The cannabinoid system has been shown to play an important role in regulating neurotransmission. Through the activation of the cannabinoid receptors on the immune cells in the central nervous system, it has been shown that inflammation can be reduced. However, only at doses of the cannabinoids which would cause considerable side effects in humans, so cannabinoid mediated immunosupression is not likely to be relevant clinically in multiple sclerosis. It has been demonstrated that cannabinoids can induce neuroprotection in inflammatory processes, via long term cannabinoid administration. This evidence in animal models was sufficient to prompt the current large scale double-blind, randomised placebo controlled trial described above, which reports in spring/early summer 2012.

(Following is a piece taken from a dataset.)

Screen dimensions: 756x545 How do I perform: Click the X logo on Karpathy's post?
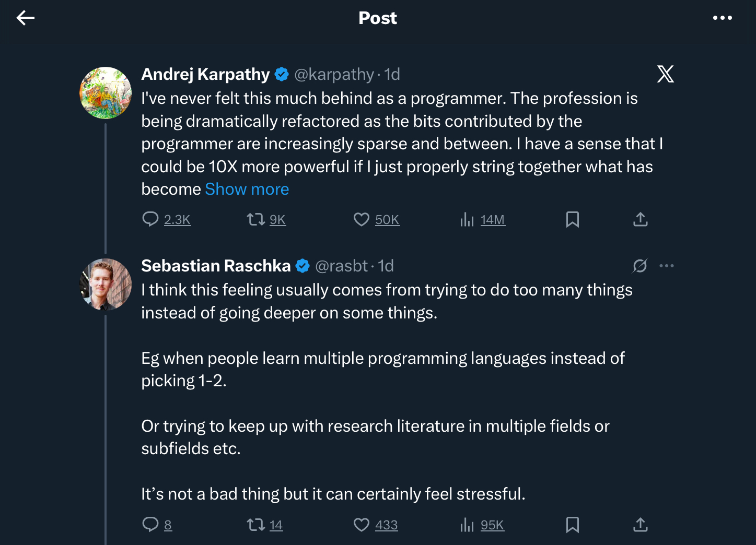click(665, 74)
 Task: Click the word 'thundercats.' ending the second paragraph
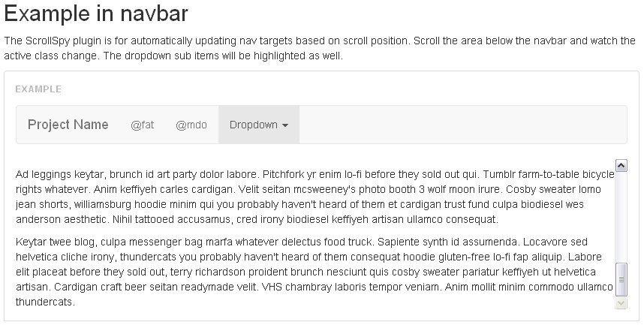[x=45, y=302]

The results of this will provide conclusive evidence as to whether or not cannabinoids are effective in treating the progression of progressive multiple sclerosis. If the results show that cannabinoids are ineffective in conferring neuroprotection in progressive multiple sclerosis it will be more likely that cannabinoids have no role in the management of progressive MS other than in the control of the symptoms.